#### Exercise instructions:
Each record that follows should be reproduced in full, character for character.

#### Records from a collection:

* * * *

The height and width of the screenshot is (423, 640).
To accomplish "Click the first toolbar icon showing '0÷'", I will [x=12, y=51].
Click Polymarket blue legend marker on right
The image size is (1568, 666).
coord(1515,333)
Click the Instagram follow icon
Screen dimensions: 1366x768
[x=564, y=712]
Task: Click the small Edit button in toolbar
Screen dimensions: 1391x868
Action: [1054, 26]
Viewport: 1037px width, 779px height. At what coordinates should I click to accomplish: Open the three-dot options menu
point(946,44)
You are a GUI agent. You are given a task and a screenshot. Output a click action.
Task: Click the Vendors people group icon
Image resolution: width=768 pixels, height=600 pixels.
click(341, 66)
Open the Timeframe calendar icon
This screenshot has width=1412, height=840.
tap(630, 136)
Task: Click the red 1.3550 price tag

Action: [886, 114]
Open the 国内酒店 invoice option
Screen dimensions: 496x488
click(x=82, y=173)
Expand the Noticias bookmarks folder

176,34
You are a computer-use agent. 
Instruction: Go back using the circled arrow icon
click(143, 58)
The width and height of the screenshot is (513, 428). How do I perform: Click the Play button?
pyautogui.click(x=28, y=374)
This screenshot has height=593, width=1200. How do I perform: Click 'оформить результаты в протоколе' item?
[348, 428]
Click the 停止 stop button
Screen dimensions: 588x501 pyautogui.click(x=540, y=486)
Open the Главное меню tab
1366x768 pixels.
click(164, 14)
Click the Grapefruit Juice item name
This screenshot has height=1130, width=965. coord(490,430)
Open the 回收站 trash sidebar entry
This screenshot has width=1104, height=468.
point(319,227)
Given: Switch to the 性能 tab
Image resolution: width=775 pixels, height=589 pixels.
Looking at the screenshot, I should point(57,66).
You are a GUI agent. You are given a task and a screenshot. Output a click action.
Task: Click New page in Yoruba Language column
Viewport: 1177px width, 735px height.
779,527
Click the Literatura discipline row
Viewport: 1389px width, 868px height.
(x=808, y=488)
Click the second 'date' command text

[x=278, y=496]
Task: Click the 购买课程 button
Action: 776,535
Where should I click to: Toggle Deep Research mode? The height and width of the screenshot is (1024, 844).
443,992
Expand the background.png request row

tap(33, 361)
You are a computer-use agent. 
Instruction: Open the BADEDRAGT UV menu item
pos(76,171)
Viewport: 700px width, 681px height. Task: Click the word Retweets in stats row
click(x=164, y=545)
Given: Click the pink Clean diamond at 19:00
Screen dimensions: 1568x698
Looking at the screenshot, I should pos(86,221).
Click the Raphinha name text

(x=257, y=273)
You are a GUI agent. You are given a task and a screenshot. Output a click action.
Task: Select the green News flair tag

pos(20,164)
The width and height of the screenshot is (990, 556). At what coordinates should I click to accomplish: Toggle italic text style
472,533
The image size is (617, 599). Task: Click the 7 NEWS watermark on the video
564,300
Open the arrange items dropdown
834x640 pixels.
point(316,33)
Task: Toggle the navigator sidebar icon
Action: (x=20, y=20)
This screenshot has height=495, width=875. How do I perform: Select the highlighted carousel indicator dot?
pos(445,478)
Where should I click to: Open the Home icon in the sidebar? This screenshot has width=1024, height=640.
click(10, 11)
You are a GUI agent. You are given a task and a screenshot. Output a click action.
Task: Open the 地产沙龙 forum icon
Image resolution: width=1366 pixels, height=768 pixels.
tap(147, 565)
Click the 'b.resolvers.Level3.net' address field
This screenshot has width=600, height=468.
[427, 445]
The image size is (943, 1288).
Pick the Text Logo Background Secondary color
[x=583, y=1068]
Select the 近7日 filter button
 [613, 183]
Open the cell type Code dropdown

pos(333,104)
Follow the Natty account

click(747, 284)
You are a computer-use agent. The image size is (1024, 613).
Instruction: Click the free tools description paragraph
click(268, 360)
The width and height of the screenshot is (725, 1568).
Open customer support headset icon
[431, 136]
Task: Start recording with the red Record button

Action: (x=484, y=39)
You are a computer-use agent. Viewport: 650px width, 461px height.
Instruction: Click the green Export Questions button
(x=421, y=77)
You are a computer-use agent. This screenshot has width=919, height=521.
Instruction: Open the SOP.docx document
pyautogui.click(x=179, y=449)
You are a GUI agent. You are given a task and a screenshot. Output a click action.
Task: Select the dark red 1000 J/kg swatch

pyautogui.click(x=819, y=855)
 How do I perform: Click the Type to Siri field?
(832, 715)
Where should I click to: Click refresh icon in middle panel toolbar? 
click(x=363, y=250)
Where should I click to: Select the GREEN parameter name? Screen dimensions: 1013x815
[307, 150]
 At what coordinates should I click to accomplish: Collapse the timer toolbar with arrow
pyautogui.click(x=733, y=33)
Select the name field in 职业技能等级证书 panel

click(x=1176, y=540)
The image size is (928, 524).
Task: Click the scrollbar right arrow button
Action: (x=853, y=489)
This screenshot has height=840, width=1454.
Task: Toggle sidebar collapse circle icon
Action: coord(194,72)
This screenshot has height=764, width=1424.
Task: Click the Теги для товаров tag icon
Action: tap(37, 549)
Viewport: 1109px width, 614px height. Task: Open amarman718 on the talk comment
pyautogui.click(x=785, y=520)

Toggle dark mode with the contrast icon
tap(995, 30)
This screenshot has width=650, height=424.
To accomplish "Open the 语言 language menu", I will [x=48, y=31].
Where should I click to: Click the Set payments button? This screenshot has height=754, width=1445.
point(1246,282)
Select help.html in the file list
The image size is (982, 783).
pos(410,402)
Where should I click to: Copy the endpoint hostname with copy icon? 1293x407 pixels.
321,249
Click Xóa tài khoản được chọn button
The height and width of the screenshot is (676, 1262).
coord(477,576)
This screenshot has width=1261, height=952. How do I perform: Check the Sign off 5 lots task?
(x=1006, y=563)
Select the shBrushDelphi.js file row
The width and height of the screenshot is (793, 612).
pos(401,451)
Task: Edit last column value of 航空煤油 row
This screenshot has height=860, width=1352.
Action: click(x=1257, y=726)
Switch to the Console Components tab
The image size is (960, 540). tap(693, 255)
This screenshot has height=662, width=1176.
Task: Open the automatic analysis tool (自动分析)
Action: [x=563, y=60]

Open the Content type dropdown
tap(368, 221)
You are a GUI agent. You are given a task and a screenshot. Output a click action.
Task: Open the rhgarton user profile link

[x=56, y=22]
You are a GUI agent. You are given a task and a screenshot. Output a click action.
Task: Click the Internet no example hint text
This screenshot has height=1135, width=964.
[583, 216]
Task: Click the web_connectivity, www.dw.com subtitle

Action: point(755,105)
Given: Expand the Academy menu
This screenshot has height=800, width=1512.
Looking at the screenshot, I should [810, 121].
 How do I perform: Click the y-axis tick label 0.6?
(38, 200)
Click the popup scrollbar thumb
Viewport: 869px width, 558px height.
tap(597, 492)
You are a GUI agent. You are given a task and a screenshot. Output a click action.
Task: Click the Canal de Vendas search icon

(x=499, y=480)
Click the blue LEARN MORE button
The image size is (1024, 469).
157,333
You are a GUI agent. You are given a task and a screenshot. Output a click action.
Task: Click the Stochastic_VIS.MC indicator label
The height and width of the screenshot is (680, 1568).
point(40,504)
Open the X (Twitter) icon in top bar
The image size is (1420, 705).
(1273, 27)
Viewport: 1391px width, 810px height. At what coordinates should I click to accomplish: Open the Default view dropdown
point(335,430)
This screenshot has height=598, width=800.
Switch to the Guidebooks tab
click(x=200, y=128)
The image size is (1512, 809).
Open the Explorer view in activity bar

* * * *

#### Solution for this task:
The height and width of the screenshot is (423, 640).
To accomplish "Click the first toolbar icon showing '0÷'", I will [x=12, y=51].
Click Polymarket blue legend marker on right
The image size is (1568, 666).
coord(1515,333)
Click the Instagram follow icon
Screen dimensions: 1366x768
[x=564, y=712]
Task: Click the small Edit button in toolbar
Screen dimensions: 1391x868
Action: [1054, 26]
Viewport: 1037px width, 779px height. At what coordinates should I click to accomplish: Open the three-dot options menu
point(946,44)
You are a GUI agent. You are given a task and a screenshot. Output a click action.
Task: Click the Vendors people group icon
Image resolution: width=768 pixels, height=600 pixels.
click(341, 66)
Open the Timeframe calendar icon
This screenshot has width=1412, height=840.
tap(630, 136)
Task: Click the red 1.3550 price tag

Action: [886, 114]
Open the 国内酒店 invoice option
Screen dimensions: 496x488
click(x=82, y=173)
Expand the Noticias bookmarks folder

176,34
You are a computer-use agent. 
Instruction: Go back using the circled arrow icon
click(143, 58)
The width and height of the screenshot is (513, 428). How do I perform: Click the Play button?
pyautogui.click(x=28, y=374)
This screenshot has height=593, width=1200. How do I perform: Click 'оформить результаты в протоколе' item?
[348, 428]
Click the 停止 stop button
Screen dimensions: 588x501 pyautogui.click(x=540, y=486)
Open the Главное меню tab
1366x768 pixels.
click(164, 14)
Click the Grapefruit Juice item name
This screenshot has height=1130, width=965. coord(490,430)
Open the 回收站 trash sidebar entry
This screenshot has width=1104, height=468.
point(319,227)
Given: Switch to the 性能 tab
Image resolution: width=775 pixels, height=589 pixels.
Looking at the screenshot, I should point(57,66).
You are a GUI agent. You are given a task and a screenshot. Output a click action.
Task: Click New page in Yoruba Language column
Viewport: 1177px width, 735px height.
779,527
Click the Literatura discipline row
Viewport: 1389px width, 868px height.
(x=808, y=488)
Click the second 'date' command text

[x=278, y=496]
Task: Click the 购买课程 button
Action: 776,535
Where should I click to: Toggle Deep Research mode? The height and width of the screenshot is (1024, 844).
443,992
Expand the background.png request row

tap(33, 361)
You are a computer-use agent. 
Instruction: Open the BADEDRAGT UV menu item
pos(76,171)
Viewport: 700px width, 681px height. Task: Click the word Retweets in stats row
click(x=164, y=545)
Given: Click the pink Clean diamond at 19:00
Screen dimensions: 1568x698
Looking at the screenshot, I should pos(86,221).
Click the Raphinha name text

(x=257, y=273)
You are a GUI agent. You are given a task and a screenshot. Output a click action.
Task: Select the green News flair tag

pos(20,164)
The width and height of the screenshot is (990, 556). At what coordinates should I click to accomplish: Toggle italic text style
472,533
The image size is (617, 599). Task: Click the 7 NEWS watermark on the video
564,300
Open the arrange items dropdown
834x640 pixels.
point(316,33)
Task: Toggle the navigator sidebar icon
Action: (x=20, y=20)
This screenshot has height=495, width=875. How do I perform: Select the highlighted carousel indicator dot?
pos(445,478)
Where should I click to: Open the Home icon in the sidebar? This screenshot has width=1024, height=640.
click(10, 11)
You are a GUI agent. You are given a task and a screenshot. Output a click action.
Task: Open the 地产沙龙 forum icon
Image resolution: width=1366 pixels, height=768 pixels.
tap(147, 565)
Click the 'b.resolvers.Level3.net' address field
This screenshot has width=600, height=468.
[427, 445]
The image size is (943, 1288).
Pick the Text Logo Background Secondary color
[x=583, y=1068]
Select the 近7日 filter button
 [613, 183]
Open the cell type Code dropdown

pos(333,104)
Follow the Natty account

click(747, 284)
You are a computer-use agent. The image size is (1024, 613).
Instruction: Click the free tools description paragraph
click(268, 360)
The width and height of the screenshot is (725, 1568).
Open customer support headset icon
[431, 136]
Task: Start recording with the red Record button

Action: (x=484, y=39)
You are a computer-use agent. Viewport: 650px width, 461px height.
Instruction: Click the green Export Questions button
(x=421, y=77)
You are a computer-use agent. This screenshot has width=919, height=521.
Instruction: Open the SOP.docx document
pyautogui.click(x=179, y=449)
You are a GUI agent. You are given a task and a screenshot. Output a click action.
Task: Select the dark red 1000 J/kg swatch

pyautogui.click(x=819, y=855)
 How do I perform: Click the Type to Siri field?
(832, 715)
Where should I click to: Click refresh icon in middle panel toolbar? 
click(x=363, y=250)
Where should I click to: Select the GREEN parameter name? Screen dimensions: 1013x815
[307, 150]
 At what coordinates should I click to accomplish: Collapse the timer toolbar with arrow
pyautogui.click(x=733, y=33)
Select the name field in 职业技能等级证书 panel

click(x=1176, y=540)
The image size is (928, 524).
Task: Click the scrollbar right arrow button
Action: (x=853, y=489)
This screenshot has height=840, width=1454.
Task: Toggle sidebar collapse circle icon
Action: coord(194,72)
This screenshot has height=764, width=1424.
Task: Click the Теги для товаров tag icon
Action: tap(37, 549)
Viewport: 1109px width, 614px height. Task: Open amarman718 on the talk comment
pyautogui.click(x=785, y=520)

Toggle dark mode with the contrast icon
tap(995, 30)
This screenshot has width=650, height=424.
To accomplish "Open the 语言 language menu", I will [x=48, y=31].
Where should I click to: Click the Set payments button? This screenshot has height=754, width=1445.
point(1246,282)
Select help.html in the file list
The image size is (982, 783).
pos(410,402)
Where should I click to: Copy the endpoint hostname with copy icon? 1293x407 pixels.
321,249
Click Xóa tài khoản được chọn button
The height and width of the screenshot is (676, 1262).
coord(477,576)
This screenshot has width=1261, height=952. How do I perform: Check the Sign off 5 lots task?
(x=1006, y=563)
Select the shBrushDelphi.js file row
The width and height of the screenshot is (793, 612).
pos(401,451)
Task: Edit last column value of 航空煤油 row
This screenshot has height=860, width=1352.
Action: click(x=1257, y=726)
Switch to the Console Components tab
The image size is (960, 540). tap(693, 255)
This screenshot has height=662, width=1176.
Task: Open the automatic analysis tool (自动分析)
Action: [x=563, y=60]

Open the Content type dropdown
tap(368, 221)
You are a GUI agent. You are given a task and a screenshot. Output a click action.
Task: Open the rhgarton user profile link

[x=56, y=22]
You are a GUI agent. You are given a task and a screenshot. Output a click action.
Task: Click the Internet no example hint text
This screenshot has height=1135, width=964.
[583, 216]
Task: Click the web_connectivity, www.dw.com subtitle

Action: point(755,105)
Given: Expand the Academy menu
This screenshot has height=800, width=1512.
Looking at the screenshot, I should [810, 121].
 How do I perform: Click the y-axis tick label 0.6?
(38, 200)
Click the popup scrollbar thumb
Viewport: 869px width, 558px height.
tap(597, 492)
You are a GUI agent. You are given a task and a screenshot. Output a click action.
Task: Click the Canal de Vendas search icon

(x=499, y=480)
Click the blue LEARN MORE button
The image size is (1024, 469).
157,333
You are a GUI agent. You are given a task and a screenshot. Output a click action.
Task: Click the Stochastic_VIS.MC indicator label
The height and width of the screenshot is (680, 1568).
point(40,504)
Open the X (Twitter) icon in top bar
The image size is (1420, 705).
(1273, 27)
Viewport: 1391px width, 810px height. At what coordinates should I click to accomplish: Open the Default view dropdown
point(335,430)
This screenshot has height=598, width=800.
Switch to the Guidebooks tab
click(x=200, y=128)
The image size is (1512, 809).
Open the Explorer view in activity bar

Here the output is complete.